Massive Investitionen in den Bergtourismus
Um ihre Wettbewerbsfähigkeit aufrechtzuerhalten, versuchen Unternehmer ihre Angebote im Sommer wie im Winter immer vielfältiger und hochwertiger zu gestalten. Die Alpen als Erholungs-und Freizeitgebiete erfahren eine verstärkt intensivierte Nutzung das ganze Jahr über, da beispielsweise der Wintersport auch in niedrigeren Lagen um November oder April möglich sein soll. Exklusive Touren abseits der Lifte und Pisten sollen individuelle Naturerlebnisse garantieren – was sich als zusätzlicher Stressfaktor für die Wildtiere addiert, die in ihren Lebensräumen ohnehin schon stark bedrängt werden.
Immerhin bleibt das Investitionsvolumen im Vergleich zu Österreich verhältnismässig gering, wo sich beispielsweise das Tirol ganz und gar dem Fremdenverkehr verschrieben hat. Im Bundesland Tirol wird jeder dritte Euro direkt oder indirekt im Tourismus und in der Freizeitwirtschaft erwirtschaftet. Starke Vertretung im Wiener Nationalrat und ausgeprägte Vetternwirtschaft ermöglichen gigantische Bauprojekte – ohne Rücksicht auf Natur und Schutzgebiete (Piz Val Gronda/Ischgl).
Nachhaltigkeit stärken
Gross angelegte Tourismusprojekte wie das Andermatt Swiss Alps des ägyptischen Unternehmers Samih Sawiris im Urserental haben in der Schweiz noch immer exotischen Charakter. Skirummel und hochalpines Disneyerlebnis sind nur vereinzelt anzutreffen, hingegen werden Schutzgebiete wie das an Ischgl angrenzende Fimbatal laufend ausgebaut.

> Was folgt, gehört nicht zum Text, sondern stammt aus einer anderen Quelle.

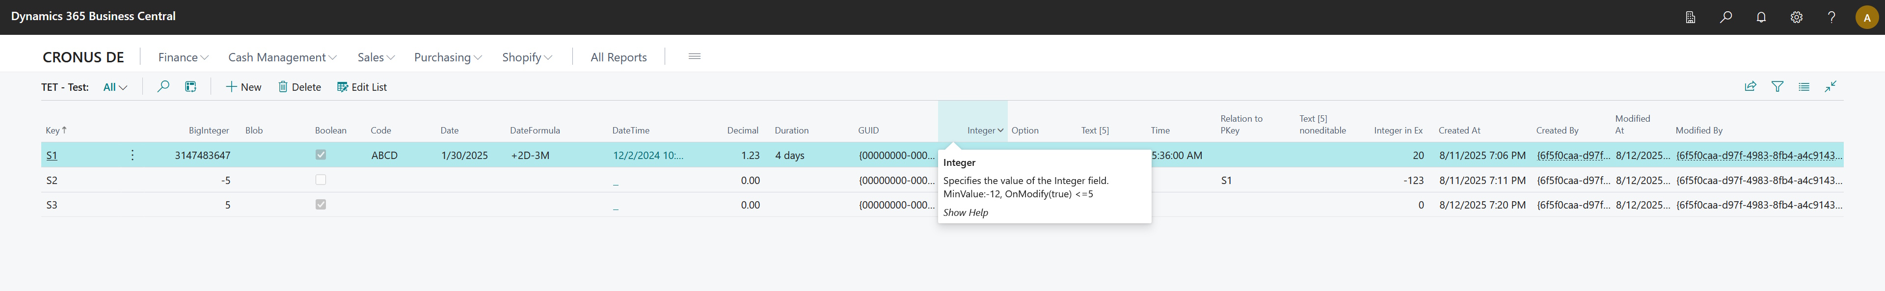Click Show Help in the Integer tooltip
Viewport: 1885px width, 291px height.
pos(965,213)
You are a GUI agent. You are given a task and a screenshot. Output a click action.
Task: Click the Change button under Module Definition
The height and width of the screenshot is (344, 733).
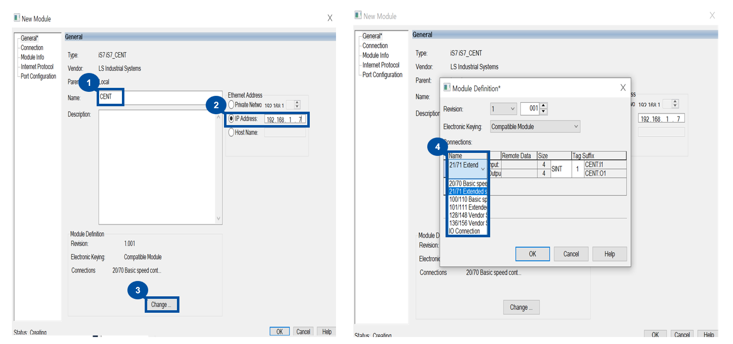pyautogui.click(x=162, y=304)
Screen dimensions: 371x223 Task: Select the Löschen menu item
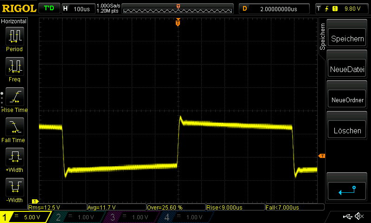pos(347,131)
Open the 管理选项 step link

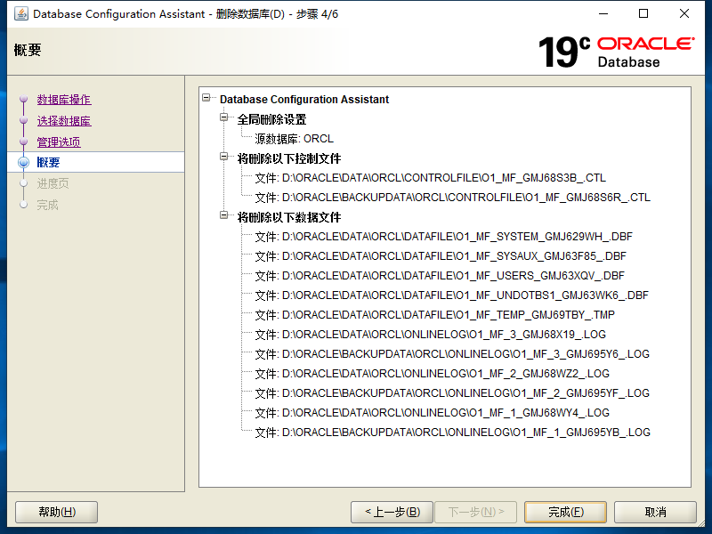pos(59,142)
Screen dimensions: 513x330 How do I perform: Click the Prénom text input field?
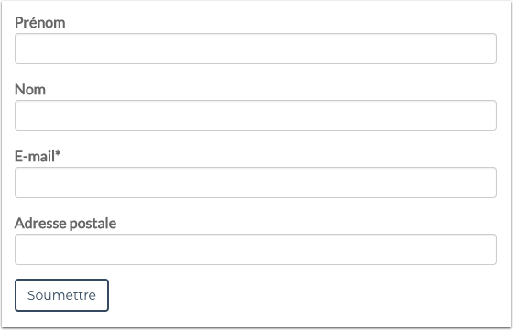(x=256, y=49)
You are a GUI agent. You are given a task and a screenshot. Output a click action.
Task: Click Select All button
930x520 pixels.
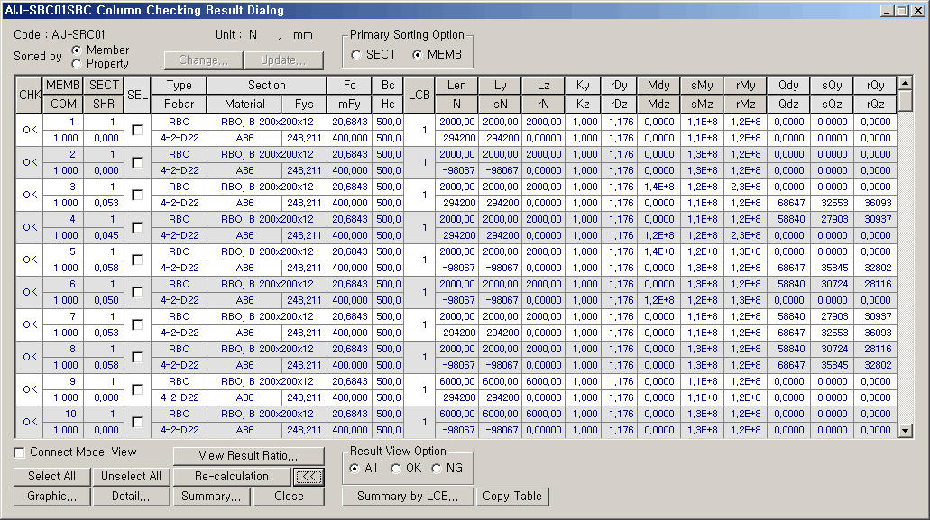point(51,477)
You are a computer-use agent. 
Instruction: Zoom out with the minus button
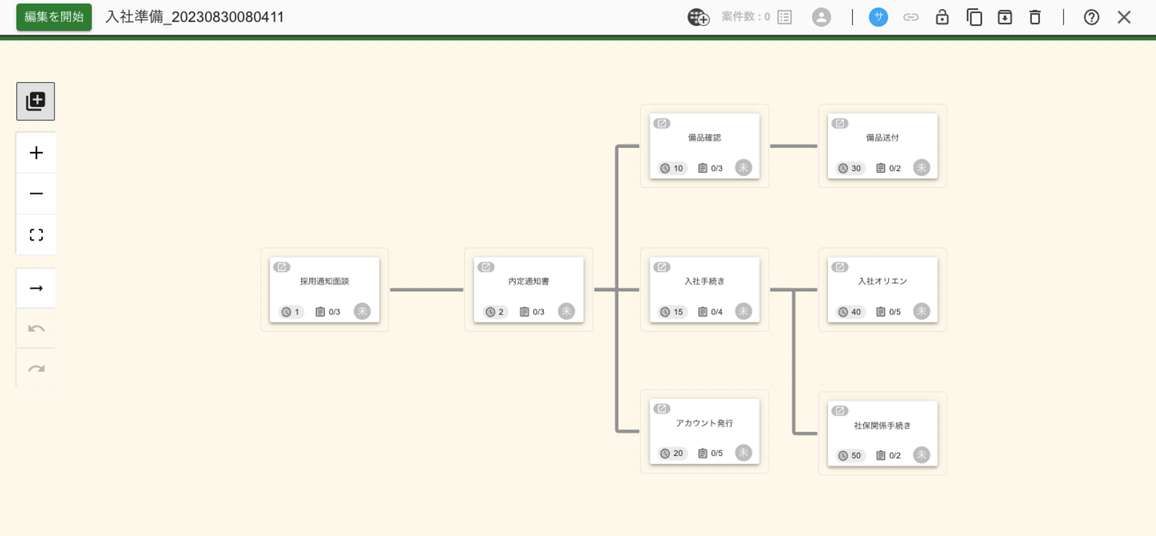click(x=36, y=193)
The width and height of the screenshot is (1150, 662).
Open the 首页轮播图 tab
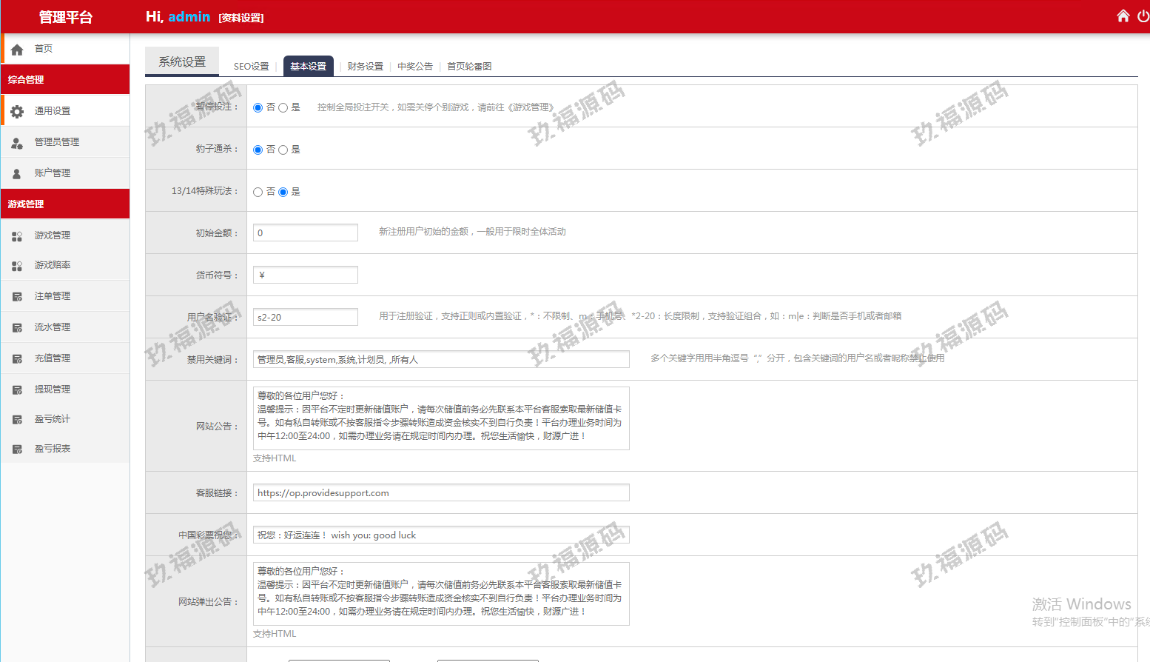pos(468,67)

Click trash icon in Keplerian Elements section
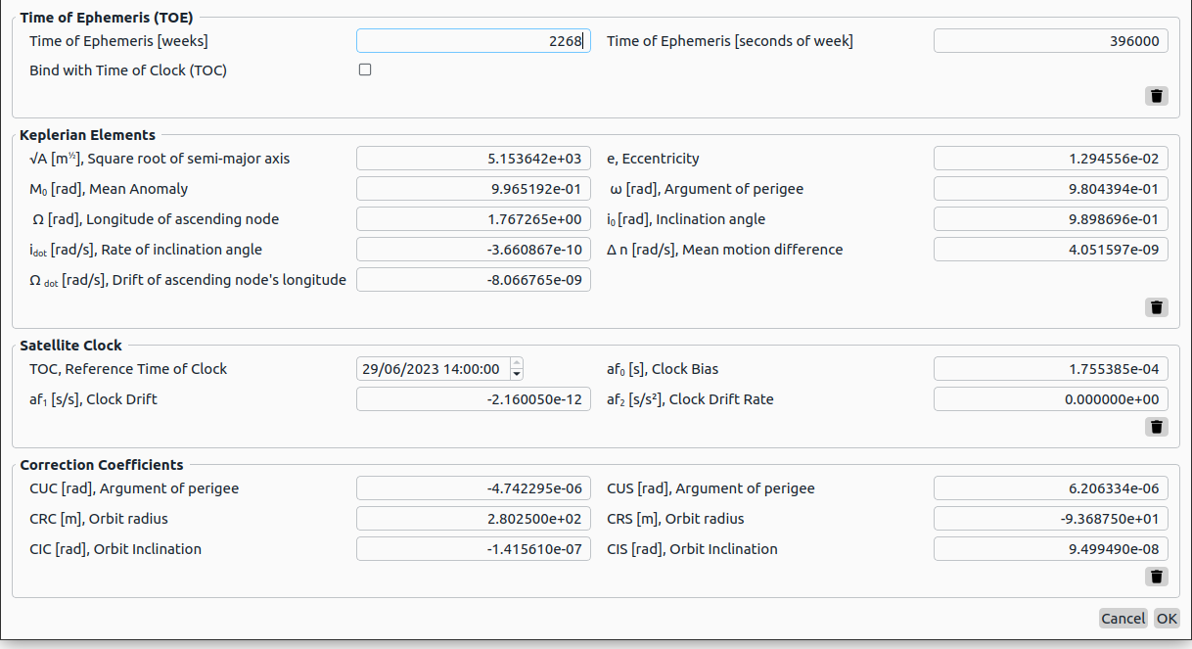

Zur aktuellen Entwicklung im Tourismus schreibt die CIPRA (Leben in den Alpen) in einer Erklärung:
„In der Diskussion um die Entwicklungen im Tourismusgeschäft dominieren noch immer die Positionen der grossen Seilbahnunternehmen, die im Wesentlichen auf den Skitourismus und die Aufrechthaltung des Status quo fixiert sind. Wer aber nur auf Schnee und Ski setzt, forciert eine kapitalintensive, hoch technisierte und zu Monostrukturen neigende Form des alpinen Tourismus, die weder klima- noch umweltverträglich ist.“
Obschon sich die hiesigen Skiorte im hart umkämpften Wintersportgeschäft abzuheben versuchen, bleibt der Naturschutz nicht gänzlich auf der Strecke. Sollen die wertvollen Naturräume der Alpen auch für vielseitige Freizeitnutzung erhalten bleiben, müssen Schutzräume eingerichtet werden. Technische Innovationen versprechen den Energieverbrauch bei der Präparierung von Pisten zu verringern, dennoch besteht das Problem mit dem immensen Wasserverbrauch weiter. Denn mit Infrastrukturellen Neuerungen allein ist es nicht getan.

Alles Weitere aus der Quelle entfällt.